::: PROVIDED DATA

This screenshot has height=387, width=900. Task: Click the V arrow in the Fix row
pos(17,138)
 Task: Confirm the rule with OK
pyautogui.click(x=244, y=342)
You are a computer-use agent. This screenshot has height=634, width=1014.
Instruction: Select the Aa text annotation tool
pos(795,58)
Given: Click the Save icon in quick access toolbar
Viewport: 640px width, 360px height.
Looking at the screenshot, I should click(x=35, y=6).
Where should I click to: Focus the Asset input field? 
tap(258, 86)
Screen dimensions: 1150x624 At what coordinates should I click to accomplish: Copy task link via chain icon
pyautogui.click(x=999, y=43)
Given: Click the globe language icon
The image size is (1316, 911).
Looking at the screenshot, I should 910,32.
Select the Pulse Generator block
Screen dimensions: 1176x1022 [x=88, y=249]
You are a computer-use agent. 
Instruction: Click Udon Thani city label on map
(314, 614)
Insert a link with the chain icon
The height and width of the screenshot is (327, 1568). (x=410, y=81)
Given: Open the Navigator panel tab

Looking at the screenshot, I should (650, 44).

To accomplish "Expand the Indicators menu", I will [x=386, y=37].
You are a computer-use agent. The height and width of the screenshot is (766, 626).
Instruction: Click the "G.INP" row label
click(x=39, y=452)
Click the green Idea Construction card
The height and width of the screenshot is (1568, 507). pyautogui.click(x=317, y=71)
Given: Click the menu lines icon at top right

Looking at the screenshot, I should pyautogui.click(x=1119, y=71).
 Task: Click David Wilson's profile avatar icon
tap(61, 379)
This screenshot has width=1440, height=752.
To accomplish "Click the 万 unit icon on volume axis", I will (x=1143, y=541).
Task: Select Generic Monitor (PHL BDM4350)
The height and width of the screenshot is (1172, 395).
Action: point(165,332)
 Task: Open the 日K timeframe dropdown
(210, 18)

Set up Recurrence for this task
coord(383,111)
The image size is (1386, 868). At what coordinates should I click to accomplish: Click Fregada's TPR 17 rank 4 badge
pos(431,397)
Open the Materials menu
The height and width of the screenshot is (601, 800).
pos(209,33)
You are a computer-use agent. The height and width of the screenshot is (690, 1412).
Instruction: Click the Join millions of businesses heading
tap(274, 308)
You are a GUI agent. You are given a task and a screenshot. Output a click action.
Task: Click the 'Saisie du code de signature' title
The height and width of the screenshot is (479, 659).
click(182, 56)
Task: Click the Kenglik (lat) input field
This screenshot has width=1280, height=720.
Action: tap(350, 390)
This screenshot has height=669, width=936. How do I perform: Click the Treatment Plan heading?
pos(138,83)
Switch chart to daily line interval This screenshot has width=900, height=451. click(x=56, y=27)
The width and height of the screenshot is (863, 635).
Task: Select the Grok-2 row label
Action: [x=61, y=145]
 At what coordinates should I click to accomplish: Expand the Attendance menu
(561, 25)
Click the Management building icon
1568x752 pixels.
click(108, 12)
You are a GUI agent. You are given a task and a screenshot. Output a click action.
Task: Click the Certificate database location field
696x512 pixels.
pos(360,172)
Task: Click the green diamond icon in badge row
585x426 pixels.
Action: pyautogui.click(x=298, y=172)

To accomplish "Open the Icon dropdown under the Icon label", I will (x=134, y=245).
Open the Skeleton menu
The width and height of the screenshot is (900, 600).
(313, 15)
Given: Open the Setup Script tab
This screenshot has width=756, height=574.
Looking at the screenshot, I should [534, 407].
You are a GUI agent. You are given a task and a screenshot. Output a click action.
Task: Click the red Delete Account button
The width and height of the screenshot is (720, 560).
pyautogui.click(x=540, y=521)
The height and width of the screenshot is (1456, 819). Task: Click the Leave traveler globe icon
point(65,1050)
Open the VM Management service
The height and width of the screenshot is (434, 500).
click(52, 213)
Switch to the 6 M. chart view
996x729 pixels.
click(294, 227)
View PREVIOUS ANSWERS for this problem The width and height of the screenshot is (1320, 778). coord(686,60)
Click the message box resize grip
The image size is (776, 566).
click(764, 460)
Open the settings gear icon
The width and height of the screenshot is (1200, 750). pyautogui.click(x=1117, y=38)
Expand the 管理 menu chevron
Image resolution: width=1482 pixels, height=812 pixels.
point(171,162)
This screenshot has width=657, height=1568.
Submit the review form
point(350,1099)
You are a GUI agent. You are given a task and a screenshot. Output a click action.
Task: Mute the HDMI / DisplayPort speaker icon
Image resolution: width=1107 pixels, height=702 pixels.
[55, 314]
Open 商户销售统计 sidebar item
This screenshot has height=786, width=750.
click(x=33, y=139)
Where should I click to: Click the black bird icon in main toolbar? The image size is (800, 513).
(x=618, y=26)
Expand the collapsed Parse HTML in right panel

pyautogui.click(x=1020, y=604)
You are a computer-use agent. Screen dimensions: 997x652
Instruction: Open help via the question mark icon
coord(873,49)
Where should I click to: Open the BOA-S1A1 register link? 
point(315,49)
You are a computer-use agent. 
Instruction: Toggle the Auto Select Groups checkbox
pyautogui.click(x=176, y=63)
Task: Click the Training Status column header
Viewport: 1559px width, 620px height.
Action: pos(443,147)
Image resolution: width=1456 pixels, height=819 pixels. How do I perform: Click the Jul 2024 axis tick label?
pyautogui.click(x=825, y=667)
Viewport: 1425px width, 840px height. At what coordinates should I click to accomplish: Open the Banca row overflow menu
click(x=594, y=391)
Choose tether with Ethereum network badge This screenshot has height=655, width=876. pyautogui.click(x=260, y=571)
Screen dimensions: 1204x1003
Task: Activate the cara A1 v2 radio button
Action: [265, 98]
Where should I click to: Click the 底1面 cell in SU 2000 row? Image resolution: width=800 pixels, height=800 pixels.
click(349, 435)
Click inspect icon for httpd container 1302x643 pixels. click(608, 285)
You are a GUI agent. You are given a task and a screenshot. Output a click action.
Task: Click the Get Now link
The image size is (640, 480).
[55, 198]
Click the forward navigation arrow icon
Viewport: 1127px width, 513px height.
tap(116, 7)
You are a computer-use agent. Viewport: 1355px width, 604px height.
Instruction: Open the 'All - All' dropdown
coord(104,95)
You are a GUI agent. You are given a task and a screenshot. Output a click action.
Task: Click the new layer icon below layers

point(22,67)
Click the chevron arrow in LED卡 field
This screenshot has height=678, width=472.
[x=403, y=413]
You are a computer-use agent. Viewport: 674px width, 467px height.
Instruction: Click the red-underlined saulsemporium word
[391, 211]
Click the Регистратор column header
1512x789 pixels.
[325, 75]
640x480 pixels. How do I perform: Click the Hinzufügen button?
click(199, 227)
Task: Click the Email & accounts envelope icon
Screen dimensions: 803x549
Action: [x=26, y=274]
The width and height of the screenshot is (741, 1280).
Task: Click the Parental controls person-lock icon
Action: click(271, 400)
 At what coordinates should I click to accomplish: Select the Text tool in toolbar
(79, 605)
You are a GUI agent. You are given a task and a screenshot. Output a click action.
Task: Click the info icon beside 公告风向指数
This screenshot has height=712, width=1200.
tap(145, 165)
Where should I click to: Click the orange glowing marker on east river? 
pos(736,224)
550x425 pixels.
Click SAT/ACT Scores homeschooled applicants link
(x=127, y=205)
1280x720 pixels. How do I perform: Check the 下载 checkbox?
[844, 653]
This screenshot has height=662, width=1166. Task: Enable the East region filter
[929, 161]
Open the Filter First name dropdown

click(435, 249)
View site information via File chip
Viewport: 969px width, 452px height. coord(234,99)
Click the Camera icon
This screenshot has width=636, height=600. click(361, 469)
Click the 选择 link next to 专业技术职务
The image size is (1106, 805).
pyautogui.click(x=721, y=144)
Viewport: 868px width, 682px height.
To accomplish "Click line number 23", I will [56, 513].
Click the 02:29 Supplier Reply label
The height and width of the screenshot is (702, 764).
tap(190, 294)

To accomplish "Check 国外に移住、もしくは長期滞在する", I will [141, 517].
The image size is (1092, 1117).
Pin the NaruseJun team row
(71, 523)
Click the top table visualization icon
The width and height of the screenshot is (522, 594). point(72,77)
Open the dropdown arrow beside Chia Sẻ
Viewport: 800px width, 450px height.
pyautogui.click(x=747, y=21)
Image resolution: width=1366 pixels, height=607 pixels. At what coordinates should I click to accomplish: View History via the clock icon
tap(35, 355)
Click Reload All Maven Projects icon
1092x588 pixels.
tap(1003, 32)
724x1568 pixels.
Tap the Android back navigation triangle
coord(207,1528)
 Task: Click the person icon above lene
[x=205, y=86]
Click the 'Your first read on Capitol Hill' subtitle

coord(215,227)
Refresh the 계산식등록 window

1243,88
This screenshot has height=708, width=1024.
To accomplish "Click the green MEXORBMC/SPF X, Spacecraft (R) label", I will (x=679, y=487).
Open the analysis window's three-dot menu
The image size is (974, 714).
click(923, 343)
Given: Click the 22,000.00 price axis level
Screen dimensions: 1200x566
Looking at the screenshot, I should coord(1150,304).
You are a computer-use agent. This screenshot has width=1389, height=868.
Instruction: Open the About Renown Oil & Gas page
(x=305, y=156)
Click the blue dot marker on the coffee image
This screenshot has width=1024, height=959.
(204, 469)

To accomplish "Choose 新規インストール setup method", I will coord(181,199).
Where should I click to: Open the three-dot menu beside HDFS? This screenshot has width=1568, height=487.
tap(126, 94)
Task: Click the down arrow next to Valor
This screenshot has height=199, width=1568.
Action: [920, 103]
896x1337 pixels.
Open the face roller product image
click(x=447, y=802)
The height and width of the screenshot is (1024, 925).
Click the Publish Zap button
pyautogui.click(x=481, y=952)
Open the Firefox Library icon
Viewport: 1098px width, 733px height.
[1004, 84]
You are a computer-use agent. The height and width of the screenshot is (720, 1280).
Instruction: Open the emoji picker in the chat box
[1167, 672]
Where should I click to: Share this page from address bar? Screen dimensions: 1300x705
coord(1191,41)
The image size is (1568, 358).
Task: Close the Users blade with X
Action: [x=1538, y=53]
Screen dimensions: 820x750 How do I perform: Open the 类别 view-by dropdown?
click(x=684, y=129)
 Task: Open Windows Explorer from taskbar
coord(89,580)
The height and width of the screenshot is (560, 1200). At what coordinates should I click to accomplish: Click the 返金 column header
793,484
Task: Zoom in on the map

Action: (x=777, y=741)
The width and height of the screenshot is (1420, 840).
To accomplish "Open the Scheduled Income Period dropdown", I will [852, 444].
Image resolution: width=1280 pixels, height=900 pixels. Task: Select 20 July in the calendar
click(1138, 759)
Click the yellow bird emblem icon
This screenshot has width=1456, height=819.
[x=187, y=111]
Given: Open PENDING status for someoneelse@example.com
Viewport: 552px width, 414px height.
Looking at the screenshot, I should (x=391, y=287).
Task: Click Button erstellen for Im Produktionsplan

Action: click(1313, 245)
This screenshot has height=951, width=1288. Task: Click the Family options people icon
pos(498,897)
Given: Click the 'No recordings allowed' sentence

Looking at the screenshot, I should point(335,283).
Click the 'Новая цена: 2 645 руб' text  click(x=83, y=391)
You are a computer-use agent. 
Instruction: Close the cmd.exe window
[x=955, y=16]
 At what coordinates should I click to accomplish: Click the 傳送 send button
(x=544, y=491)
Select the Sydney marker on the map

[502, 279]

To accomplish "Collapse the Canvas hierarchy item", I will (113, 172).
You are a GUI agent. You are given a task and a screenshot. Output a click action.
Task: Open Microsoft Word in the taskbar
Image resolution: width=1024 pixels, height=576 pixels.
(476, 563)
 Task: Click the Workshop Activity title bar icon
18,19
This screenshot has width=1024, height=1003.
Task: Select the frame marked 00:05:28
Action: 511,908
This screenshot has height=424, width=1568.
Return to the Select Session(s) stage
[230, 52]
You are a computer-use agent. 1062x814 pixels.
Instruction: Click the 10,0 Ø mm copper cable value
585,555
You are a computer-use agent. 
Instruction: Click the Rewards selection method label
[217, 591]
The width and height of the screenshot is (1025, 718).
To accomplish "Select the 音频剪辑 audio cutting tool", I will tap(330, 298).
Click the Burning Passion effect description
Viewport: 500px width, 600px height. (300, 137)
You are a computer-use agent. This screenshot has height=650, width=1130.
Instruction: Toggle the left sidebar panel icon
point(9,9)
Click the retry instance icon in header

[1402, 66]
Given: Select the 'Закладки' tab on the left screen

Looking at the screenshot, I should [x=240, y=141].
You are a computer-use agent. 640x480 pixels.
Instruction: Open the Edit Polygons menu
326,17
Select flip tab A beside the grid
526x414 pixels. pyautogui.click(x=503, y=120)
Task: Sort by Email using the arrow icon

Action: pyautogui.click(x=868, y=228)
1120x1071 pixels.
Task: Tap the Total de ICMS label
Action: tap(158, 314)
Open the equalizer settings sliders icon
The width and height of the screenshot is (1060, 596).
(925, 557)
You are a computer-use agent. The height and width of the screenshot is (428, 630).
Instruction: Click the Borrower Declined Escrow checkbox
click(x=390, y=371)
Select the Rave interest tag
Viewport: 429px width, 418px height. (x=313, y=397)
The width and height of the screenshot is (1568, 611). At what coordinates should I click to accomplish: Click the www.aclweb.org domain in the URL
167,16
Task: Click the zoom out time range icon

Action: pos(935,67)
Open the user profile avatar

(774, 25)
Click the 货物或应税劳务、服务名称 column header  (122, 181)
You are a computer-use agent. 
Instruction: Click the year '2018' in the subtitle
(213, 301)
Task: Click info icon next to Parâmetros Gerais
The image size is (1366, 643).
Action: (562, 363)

::::::

PROBLEM TO WORK ON: Among the entries above, the line containing "Pin the NaruseJun team row", the line containing "The height and width of the screenshot is (1024, 925).", and all lines between them are to be restated word for word; nothing else belongs in the reply.

ANSWER FOR THE TASK:
Pin the NaruseJun team row
(71, 523)
Click the top table visualization icon
The width and height of the screenshot is (522, 594). point(72,77)
Open the dropdown arrow beside Chia Sẻ
Viewport: 800px width, 450px height.
pyautogui.click(x=747, y=21)
Image resolution: width=1366 pixels, height=607 pixels. At what coordinates should I click to accomplish: View History via the clock icon
tap(35, 355)
Click Reload All Maven Projects icon
1092x588 pixels.
tap(1003, 32)
724x1568 pixels.
Tap the Android back navigation triangle
coord(207,1528)
 Task: Click the person icon above lene
[x=205, y=86]
Click the 'Your first read on Capitol Hill' subtitle

coord(215,227)
Refresh the 계산식등록 window

1243,88
This screenshot has height=708, width=1024.
To accomplish "Click the green MEXORBMC/SPF X, Spacecraft (R) label", I will (x=679, y=487).
Open the analysis window's three-dot menu
The image size is (974, 714).
click(923, 343)
Given: Click the 22,000.00 price axis level
Screen dimensions: 1200x566
Looking at the screenshot, I should coord(1150,304).
You are a computer-use agent. This screenshot has width=1389, height=868.
Instruction: Open the About Renown Oil & Gas page
(x=305, y=156)
Click the blue dot marker on the coffee image
This screenshot has width=1024, height=959.
(204, 469)

To accomplish "Choose 新規インストール setup method", I will coord(181,199).
Where should I click to: Open the three-dot menu beside HDFS? This screenshot has width=1568, height=487.
tap(126, 94)
Task: Click the down arrow next to Valor
This screenshot has height=199, width=1568.
Action: [920, 103]
896x1337 pixels.
Open the face roller product image
click(x=447, y=802)
The height and width of the screenshot is (1024, 925).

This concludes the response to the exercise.